Keeping kids prepared for fluctuating weather changes in the fall can be a challenge. No one wants to be the parent of the jacket-less child spending their recess shivering against the school wall because you both were unaware that a cold front would swoop in during lunch.

Now is a good time to make weather data part of your child’s life. You could always check the forecast together. But why not geek out a bit and show your kids what weather instruments can do?

Making them climate aware builds one more meaningful, relevant connection to your child’s world. Even better, doing these things will also get kids some hands-on STEM practice (science, technology, engineering and math). We’ve rounded up some ideas to get you started.

Rain gauge: A backyard rain gauge is essential for any budding weather guru. With this helpful blog post from Life Over C’s, you can even make a homemade gauge and start recording.

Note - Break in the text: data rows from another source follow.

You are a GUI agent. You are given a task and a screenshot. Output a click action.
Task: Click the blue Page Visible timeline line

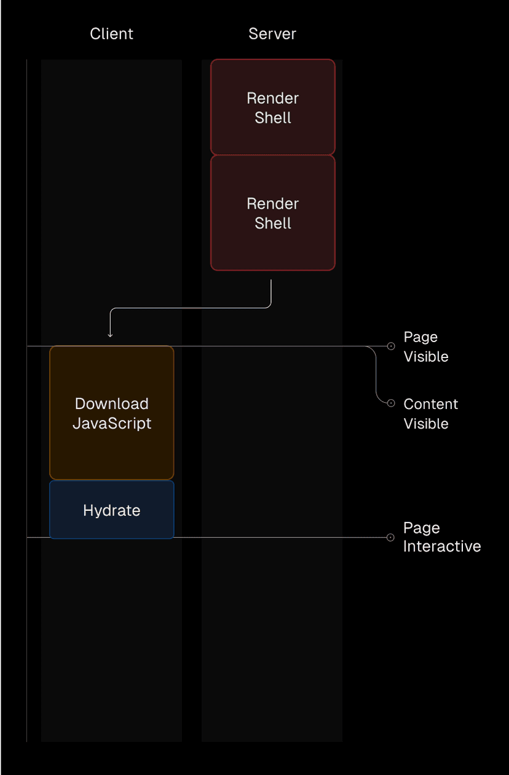277,346
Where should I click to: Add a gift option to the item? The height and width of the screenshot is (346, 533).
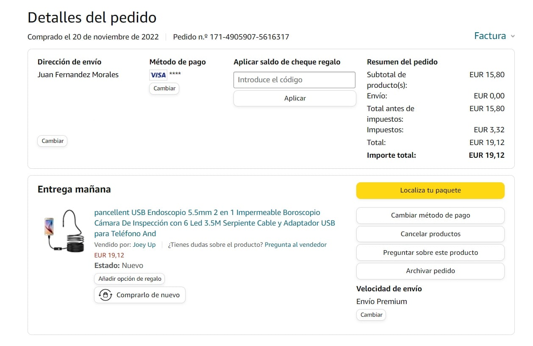point(130,279)
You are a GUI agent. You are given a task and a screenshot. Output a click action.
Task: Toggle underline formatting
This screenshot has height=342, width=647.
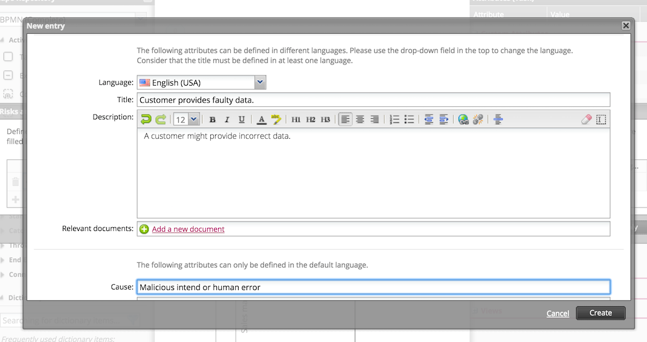[x=242, y=119]
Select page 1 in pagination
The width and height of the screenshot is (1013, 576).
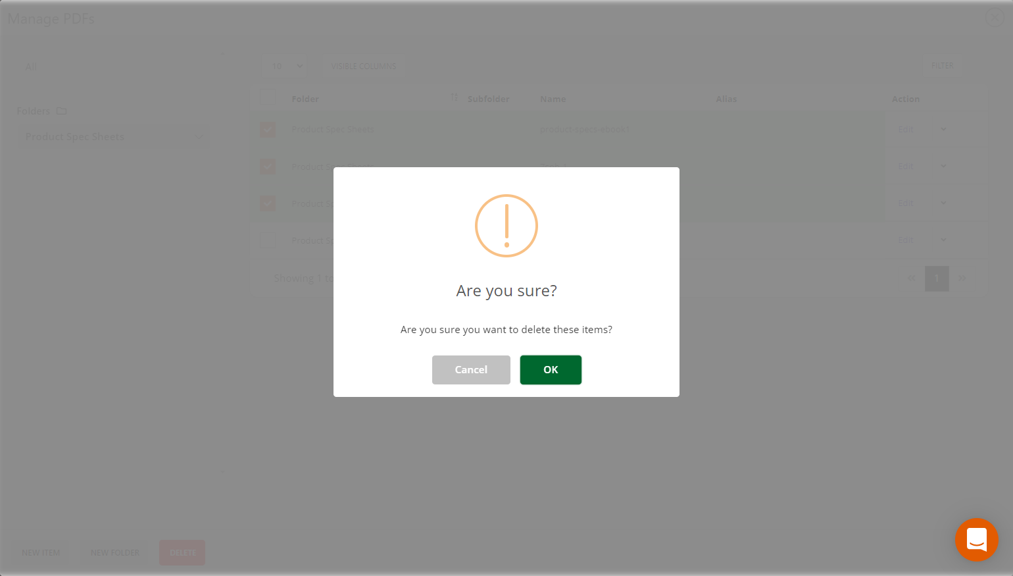click(x=937, y=278)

Barometer: Witness the fluctuations of atmospheric pressure with this pair of homemade barometers. These don’t collect data; for that, you would have to check your National Weather Service report, or invest in a digital model. Still, it helps kids make sense of the phenomenon that gives us a reliable heads-up that change is a-coming. 

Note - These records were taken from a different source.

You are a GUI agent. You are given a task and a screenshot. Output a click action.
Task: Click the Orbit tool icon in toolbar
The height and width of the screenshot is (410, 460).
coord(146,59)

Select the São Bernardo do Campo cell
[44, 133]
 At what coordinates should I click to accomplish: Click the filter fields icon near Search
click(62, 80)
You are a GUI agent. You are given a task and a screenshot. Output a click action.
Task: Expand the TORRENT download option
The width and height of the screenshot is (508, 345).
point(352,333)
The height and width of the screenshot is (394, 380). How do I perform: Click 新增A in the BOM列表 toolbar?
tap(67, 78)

Anemometer: Watch how wind speed varies and experiment with this paper cup version. With some math savvy, you can even calibrate it. 

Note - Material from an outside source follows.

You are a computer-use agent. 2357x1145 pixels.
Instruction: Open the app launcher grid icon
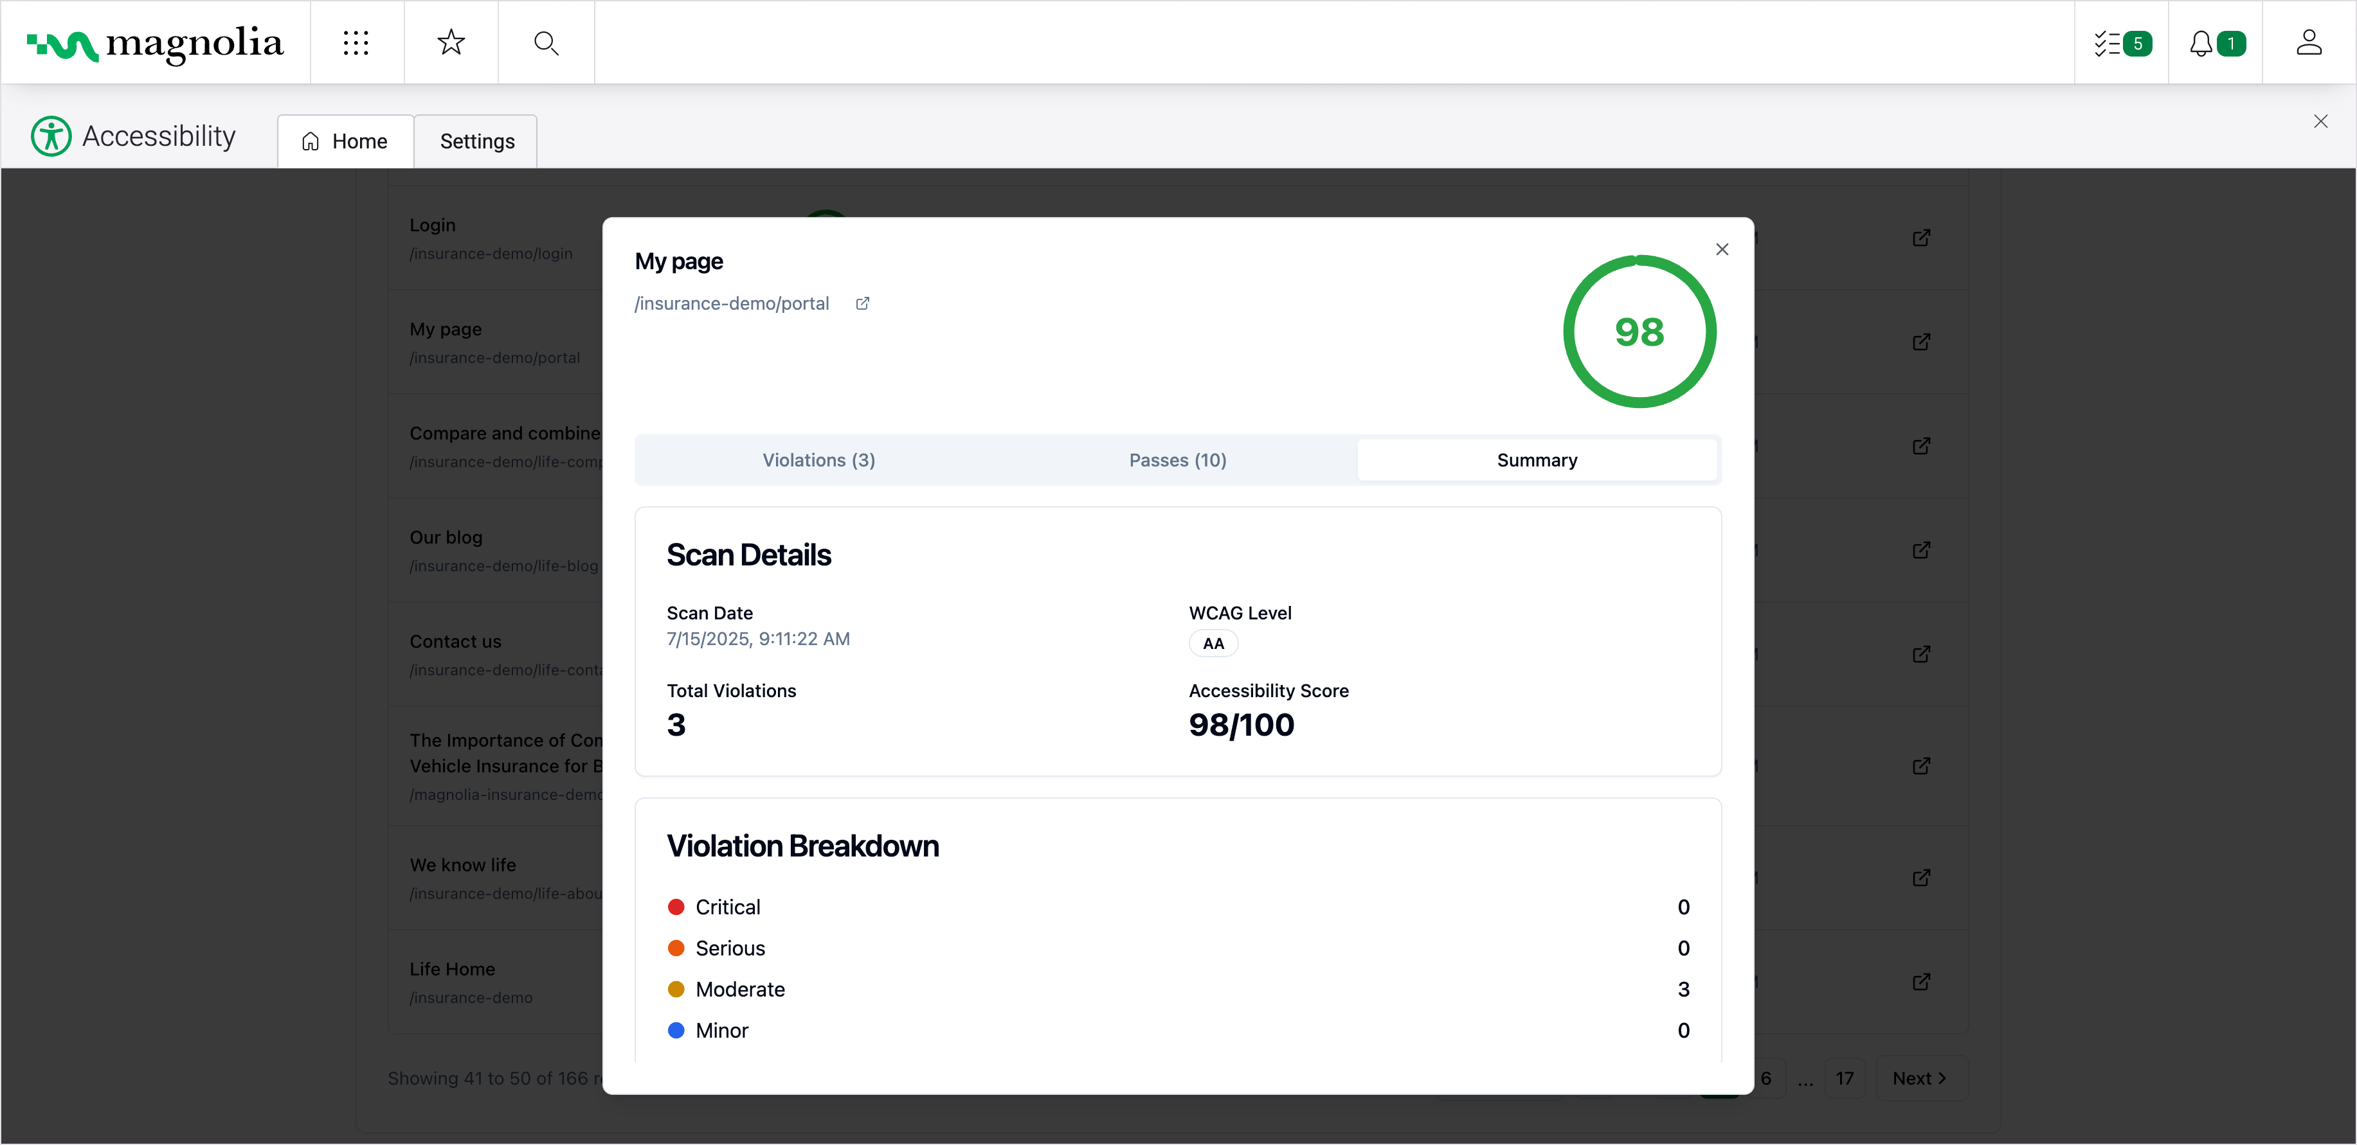355,43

Hygrometer: Discover another unseen presence in the air with a homemade device that responds to the water expelled when you breathe.  

Want to take it a step further? According to Wired.com, more than 180,000 people operate their own weather tracking stations, giving them instant access to their own hyperlocal weather data. One way to do this is by purchasing and installing a complete station that instantly sends data to your devices. 

Of course, as with the anemometer, you can build on to the STEM challenge. Build, wire and program your own data collecting devices. How’s that for the next science project? However far you decide to take this, any exploration of the weather around us will fascinate your kids!